DATA LISTING –
[Start of Attachment]

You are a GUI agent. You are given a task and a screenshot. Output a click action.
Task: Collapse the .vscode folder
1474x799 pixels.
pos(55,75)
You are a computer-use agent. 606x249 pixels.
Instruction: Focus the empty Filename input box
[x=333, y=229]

[End of Attachment]
[Start of Attachment]

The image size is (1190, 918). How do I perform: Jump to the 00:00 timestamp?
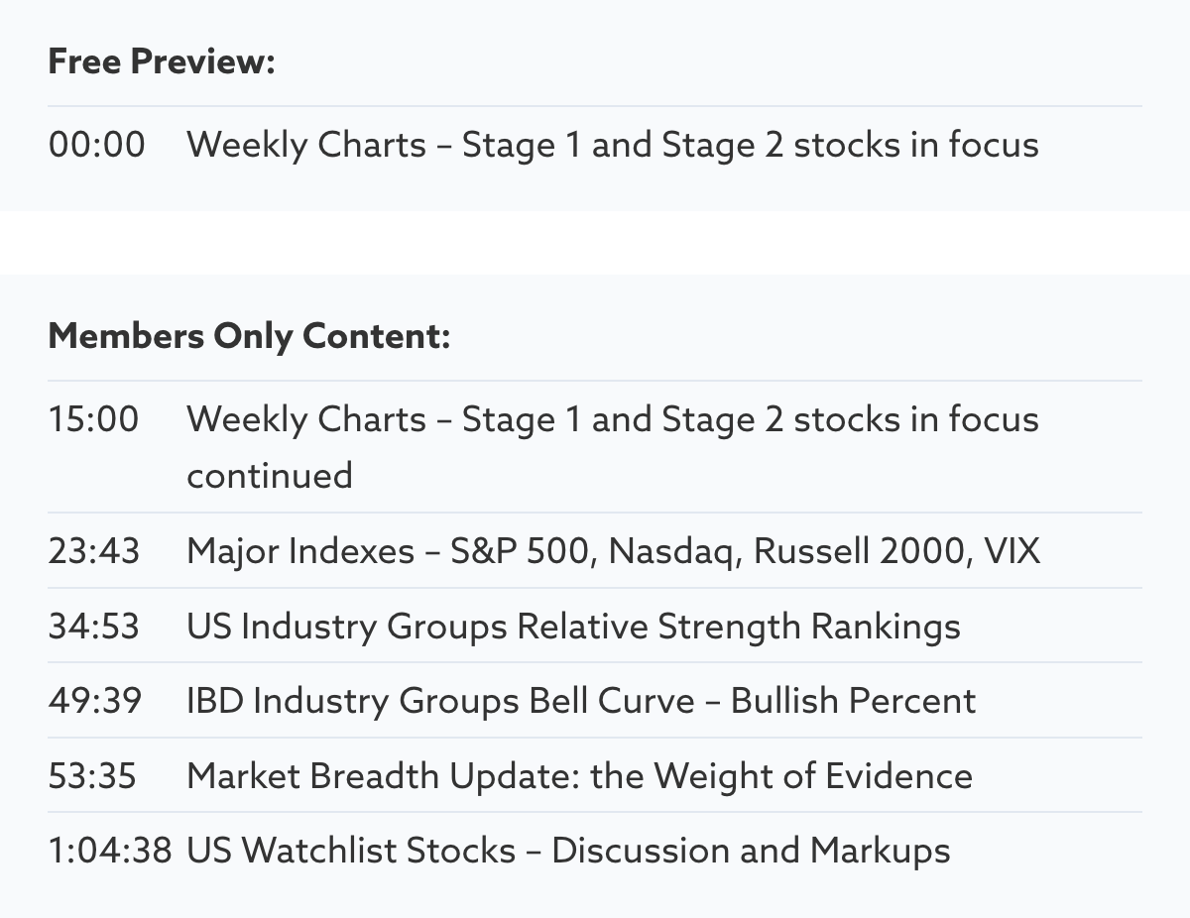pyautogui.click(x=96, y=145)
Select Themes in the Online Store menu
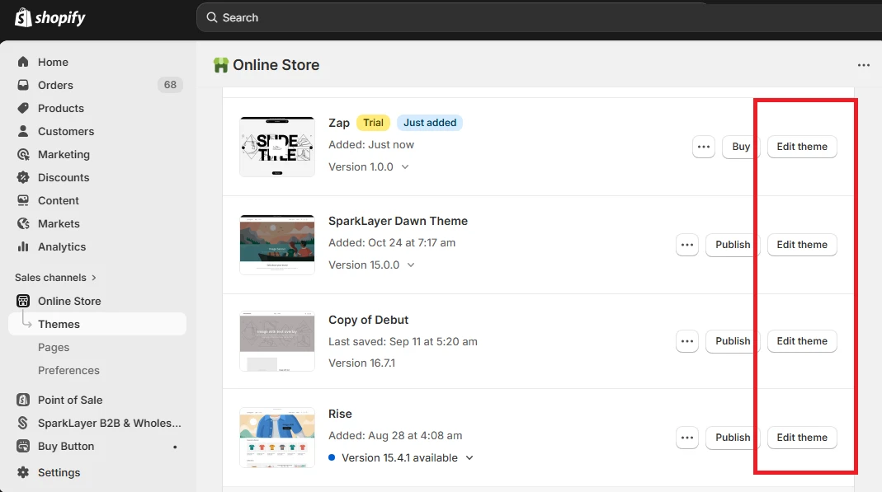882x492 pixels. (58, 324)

[End of Attachment]

YOUR OBJECTIVE – Each line of the listing above that includes the word "agent" should be copied.

YOUR RESPONSE –
You are a GUI agent. You are given a task and a screenshot. Output a click action.
You are a computer-use agent. 606x249 pixels.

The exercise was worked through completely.